Cuando pasó, aproveché el momento de paz que produce el llanto y me quedé
en su hombro como si siempre hubiese vivido ahí. Entonces, pregunté lo que yo
siempre he sabido, pero que uno necesita oír de gente desconocida en la calle. “¿Esto
pasará?” “Sabes que sí”, dijo ella. Y en su hombro, sonreí como un niñito que
estaba llorando por algo y al que, todavía con los ojos aguados, alguien le
promete que lo va a llevar al Parque Lenin si se ríe.
Me incorporé y me puse frente a ella. Me enjugué mis ojos y miré al piso,
justo antes de volverla a mirar. “¿Y tú quién eres?”, dije. “Ana”, dijo ella
con una sonrisa, minimizándolo todo como las verdaderas expertas. Yo sonreí, por
primera vez en un buen tiempo con una sonrisa verdadera. “Gracias, Ana”. Ella,
a modo de “de nada”, hizo un gesto con la cabeza.
Y fue así como, con alguna balada de saxofón detrás, una muchacha de
vestido amarillo oro y un muchacho de camisa al que alguien que lo vio desde
fuera le recordó que no todo lo que pasa en este mundo es culpa de él, bailaron
torpe, pero sentidamente, no hace muchas horas, en aquella noche de jazz en
aquel bar.
Al llegar a casa, sentado en mi closet, lloré por doce minutos. Todos y
cada uno de ellos, por mí mismo.
11 comentarios:
Raúl:
Hemingway o Wilde?
Quédate siempre detrás del hombre que dispara y delante del hombre que está cagando. Así estás a salvo de las balas y de la mierda (Hemingway).
Lo menos frecuente en este mundo es vivir. La mayoría de la gente existe, eso es todo (Wilde).
Abrazo!
el que más me ha gustado de todos, genial, como escritor y como persona.
Me he visto a mi misma en lo que escribiste...pero hay que confiar y tener fe en que lo que viene sera mejor!!! Besos. Llaima.
Y por qué no te preguntas si la calidad de tu post sobre Toronto no fue lo suficientemente buena como para que tus amigos se dieran cuenta de que no estabas bien?
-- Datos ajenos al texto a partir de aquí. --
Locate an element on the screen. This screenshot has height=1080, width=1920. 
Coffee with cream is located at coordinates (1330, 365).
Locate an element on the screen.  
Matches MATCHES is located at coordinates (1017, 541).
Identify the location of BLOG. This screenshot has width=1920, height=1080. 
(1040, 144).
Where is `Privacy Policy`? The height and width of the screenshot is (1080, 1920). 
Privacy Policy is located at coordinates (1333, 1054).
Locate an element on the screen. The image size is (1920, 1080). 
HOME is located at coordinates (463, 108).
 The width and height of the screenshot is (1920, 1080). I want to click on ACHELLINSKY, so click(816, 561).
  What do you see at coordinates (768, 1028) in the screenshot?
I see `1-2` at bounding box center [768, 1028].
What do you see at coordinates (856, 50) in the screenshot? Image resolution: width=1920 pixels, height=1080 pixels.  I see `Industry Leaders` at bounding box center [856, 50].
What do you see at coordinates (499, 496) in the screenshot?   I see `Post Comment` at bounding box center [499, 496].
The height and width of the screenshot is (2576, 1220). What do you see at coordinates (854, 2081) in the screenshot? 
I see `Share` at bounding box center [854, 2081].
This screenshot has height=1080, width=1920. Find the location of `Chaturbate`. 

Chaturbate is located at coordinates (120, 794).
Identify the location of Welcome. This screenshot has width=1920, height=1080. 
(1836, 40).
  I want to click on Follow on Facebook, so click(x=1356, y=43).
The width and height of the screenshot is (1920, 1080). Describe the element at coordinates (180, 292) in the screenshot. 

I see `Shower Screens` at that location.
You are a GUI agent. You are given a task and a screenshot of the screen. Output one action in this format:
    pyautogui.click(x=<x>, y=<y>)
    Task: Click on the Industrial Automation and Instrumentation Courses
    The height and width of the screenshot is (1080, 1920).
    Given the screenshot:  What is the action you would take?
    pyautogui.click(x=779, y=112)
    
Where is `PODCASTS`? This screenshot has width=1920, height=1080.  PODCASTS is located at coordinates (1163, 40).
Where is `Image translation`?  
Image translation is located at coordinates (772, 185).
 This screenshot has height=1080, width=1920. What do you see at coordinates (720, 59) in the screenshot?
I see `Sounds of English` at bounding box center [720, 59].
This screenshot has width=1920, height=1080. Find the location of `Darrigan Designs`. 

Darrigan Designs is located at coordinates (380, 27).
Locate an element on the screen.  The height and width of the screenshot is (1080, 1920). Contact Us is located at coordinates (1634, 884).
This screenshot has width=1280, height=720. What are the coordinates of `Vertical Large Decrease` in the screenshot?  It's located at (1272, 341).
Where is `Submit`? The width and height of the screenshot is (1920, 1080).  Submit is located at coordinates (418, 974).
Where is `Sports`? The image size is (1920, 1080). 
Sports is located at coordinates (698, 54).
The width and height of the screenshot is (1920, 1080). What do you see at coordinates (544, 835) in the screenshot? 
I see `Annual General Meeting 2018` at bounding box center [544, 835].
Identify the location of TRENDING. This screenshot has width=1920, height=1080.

Si todos ellos te hicieron sentirte vivo, entonces vale la pena... con lagrimas o sin ellas!
Quizas lo que sucede es que necesitas estar cerca de gente que necesita ayuda y eso te reafirma y luego te hace daño, digo yo...
No te voy a escribir lo obvio, te quiero mucho para eso y lo sabes. Lo que más me sorprende de este post es saber que cada día tenemos más cosas en común: No me gusta el ballet, ni el Jazz y tampoco sé llorar tan fácil. Si te sirve de consuelo, de ayuda o de lo que sea. Te quiero mucho Rauli. Besoooooossssss me voy de nuevo
fue un final feliz, after all. La mayoria de las locas comunes, irredentas, megalomanas y mitomaniacas como tu, pasamos las crisis sin amigas de vestidos color oro y soft blue jazz... Con tanto sexo, tantos hombres, tanta buena suerte para encontrar a la gente correcta en los momentos en que las necesitas, sometimes I wonder, de que coño te quejas?
Me encantó el comentário anterior... =)
"la verdadera soledad, en la que sabes que lamentablemente no hay nadie como tú y nunca nadie podrá satisfacerte espiritualmente como tú necesitas"
De lo que yo pienso hoy en dia y lo pensé antes también... en definitiva mi querido Raul, nosotros venimos de planetas diferentes.
Volvi... de cuanto me he perdido!!!
Yo aprendo mucho de mis momentos malos y mis crisis tambien, a veces es necesario un poqui to de dolor para saber que se esta vivo. Al mal toempo... cojones y cabeza.
PS: no encuentro mis tildes jeje. Perdon.